Under normal conditions, the default security policy on Windows is to run code under full trust, and calli
will not be
impacted.
In addition, one of the main contributing factors to calli
’s speed improvements is that it skips certain types of call
marshalling that would normally be performed. As such, you may see unexpected results if you rely on them.
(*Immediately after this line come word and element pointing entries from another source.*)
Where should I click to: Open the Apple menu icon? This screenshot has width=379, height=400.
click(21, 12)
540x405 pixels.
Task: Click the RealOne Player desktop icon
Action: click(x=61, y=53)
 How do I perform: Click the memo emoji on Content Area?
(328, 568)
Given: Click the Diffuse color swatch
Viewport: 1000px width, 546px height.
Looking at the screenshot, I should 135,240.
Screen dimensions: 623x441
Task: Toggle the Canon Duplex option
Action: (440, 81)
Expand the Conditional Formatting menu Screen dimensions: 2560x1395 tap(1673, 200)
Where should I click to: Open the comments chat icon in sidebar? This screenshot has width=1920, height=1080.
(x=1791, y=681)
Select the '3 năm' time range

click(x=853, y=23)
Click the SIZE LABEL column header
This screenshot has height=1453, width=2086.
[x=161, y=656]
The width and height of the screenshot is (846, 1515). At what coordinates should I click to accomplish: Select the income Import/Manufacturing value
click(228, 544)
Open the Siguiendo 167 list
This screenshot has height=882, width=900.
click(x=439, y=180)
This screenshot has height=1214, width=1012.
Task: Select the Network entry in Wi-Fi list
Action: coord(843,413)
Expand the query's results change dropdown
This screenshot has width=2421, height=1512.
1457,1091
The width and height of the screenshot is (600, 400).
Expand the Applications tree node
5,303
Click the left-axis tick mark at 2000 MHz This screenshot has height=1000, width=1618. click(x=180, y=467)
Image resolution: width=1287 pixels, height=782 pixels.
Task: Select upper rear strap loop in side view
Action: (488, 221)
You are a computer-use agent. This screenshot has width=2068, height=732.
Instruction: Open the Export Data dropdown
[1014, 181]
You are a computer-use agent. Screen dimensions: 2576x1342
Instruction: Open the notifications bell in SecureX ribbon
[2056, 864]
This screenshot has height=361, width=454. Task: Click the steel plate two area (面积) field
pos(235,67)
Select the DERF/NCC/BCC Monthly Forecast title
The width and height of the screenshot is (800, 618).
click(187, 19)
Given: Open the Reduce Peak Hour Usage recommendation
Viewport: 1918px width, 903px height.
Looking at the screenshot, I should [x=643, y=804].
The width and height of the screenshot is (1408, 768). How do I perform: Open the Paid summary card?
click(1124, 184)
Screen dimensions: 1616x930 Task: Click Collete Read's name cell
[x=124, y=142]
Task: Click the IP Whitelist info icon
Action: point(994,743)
However,
anything that ADL implements explicit support for will work fine under calli
.
In particular, ADL with calli
supports nullable structs by value or by ref, string and boolean marshalling with
[MarshalAs]
, and normal structs by value and by ref.
Furthermore, when running under 32-bit .NET Core on Windows, calli
is restricted to the __fastcall
calling
convention, and will ignore any hints to the contrary. This calling convention limitation is present on all .NET Core
platforms, but is only relevant on x86. Calling conventions are, by design, ignored on other platforms in native code.
The limitation in question is scheduled to be fixed in .NET Core 2.1.